# [About this task]
The answer required is how many lines of the following entries contain the word "plus", with no other words.

╭──

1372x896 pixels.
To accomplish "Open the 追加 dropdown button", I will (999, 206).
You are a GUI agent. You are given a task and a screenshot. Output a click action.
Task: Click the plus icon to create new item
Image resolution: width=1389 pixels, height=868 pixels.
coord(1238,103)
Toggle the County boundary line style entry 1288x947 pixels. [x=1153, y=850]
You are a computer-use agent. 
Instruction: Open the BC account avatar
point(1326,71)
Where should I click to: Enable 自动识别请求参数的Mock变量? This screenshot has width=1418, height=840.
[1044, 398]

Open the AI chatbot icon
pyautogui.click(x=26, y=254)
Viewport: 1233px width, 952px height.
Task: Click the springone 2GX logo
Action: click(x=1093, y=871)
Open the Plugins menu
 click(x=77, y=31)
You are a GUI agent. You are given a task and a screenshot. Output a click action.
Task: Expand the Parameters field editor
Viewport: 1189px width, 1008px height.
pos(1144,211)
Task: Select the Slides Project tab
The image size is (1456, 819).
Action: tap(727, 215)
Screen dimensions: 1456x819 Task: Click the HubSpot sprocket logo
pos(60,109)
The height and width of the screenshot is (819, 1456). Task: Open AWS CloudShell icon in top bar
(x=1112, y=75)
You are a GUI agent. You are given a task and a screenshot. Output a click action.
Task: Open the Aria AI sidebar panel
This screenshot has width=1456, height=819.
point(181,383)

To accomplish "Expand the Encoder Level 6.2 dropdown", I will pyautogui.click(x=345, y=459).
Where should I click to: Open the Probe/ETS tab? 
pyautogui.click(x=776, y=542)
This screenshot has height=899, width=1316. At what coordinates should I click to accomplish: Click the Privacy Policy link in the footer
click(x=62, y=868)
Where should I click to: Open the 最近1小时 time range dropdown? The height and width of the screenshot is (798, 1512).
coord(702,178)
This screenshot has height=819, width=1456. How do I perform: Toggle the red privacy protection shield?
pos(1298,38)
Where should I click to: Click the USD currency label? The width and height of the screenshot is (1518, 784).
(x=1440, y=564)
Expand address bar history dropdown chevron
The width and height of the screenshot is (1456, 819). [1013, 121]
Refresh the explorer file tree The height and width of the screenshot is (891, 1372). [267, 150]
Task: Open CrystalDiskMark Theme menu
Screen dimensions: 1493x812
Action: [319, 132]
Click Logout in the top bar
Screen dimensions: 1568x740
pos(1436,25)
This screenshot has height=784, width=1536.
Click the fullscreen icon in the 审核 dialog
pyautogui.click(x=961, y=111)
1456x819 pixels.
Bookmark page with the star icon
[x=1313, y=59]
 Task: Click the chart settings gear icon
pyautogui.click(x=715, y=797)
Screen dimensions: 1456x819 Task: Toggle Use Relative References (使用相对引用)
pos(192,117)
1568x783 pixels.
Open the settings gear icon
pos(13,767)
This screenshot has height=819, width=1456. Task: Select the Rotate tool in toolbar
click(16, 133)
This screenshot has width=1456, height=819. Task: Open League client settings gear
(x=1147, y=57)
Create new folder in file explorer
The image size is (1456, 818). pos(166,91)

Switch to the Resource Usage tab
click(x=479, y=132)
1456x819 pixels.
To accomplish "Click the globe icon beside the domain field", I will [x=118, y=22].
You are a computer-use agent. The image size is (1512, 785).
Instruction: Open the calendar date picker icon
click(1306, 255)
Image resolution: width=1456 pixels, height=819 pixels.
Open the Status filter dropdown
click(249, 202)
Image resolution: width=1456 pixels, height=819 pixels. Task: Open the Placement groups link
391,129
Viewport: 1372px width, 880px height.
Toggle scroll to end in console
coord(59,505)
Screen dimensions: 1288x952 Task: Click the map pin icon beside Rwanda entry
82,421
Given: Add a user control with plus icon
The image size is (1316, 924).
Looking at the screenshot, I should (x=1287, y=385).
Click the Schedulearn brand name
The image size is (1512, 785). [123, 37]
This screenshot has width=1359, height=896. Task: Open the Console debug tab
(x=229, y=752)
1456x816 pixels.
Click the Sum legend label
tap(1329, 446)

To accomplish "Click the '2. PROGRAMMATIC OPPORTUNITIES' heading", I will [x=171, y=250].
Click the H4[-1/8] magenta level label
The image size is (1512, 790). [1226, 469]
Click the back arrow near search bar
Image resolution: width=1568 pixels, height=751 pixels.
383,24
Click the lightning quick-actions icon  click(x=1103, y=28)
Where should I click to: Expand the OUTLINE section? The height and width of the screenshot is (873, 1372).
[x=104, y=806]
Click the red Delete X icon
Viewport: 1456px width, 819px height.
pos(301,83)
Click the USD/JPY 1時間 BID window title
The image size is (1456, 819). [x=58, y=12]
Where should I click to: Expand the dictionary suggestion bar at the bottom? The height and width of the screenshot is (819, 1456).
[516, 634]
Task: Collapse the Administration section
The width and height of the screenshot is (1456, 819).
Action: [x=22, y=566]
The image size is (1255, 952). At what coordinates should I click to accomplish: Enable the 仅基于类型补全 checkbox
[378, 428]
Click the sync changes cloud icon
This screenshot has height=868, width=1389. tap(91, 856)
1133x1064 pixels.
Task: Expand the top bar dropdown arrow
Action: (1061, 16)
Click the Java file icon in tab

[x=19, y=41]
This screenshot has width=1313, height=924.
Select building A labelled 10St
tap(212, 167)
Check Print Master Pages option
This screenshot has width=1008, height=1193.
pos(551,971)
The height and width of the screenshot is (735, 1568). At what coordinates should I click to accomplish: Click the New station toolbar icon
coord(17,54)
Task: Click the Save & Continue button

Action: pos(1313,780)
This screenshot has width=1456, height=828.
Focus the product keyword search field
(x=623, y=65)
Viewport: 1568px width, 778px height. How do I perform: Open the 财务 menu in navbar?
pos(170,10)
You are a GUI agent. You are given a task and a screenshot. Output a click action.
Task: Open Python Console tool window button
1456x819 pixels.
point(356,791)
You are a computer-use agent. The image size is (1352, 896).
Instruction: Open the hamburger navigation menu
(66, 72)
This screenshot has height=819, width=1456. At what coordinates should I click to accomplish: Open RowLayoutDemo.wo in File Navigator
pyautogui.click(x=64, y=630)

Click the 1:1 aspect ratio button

╰──

# [Exercise output]
2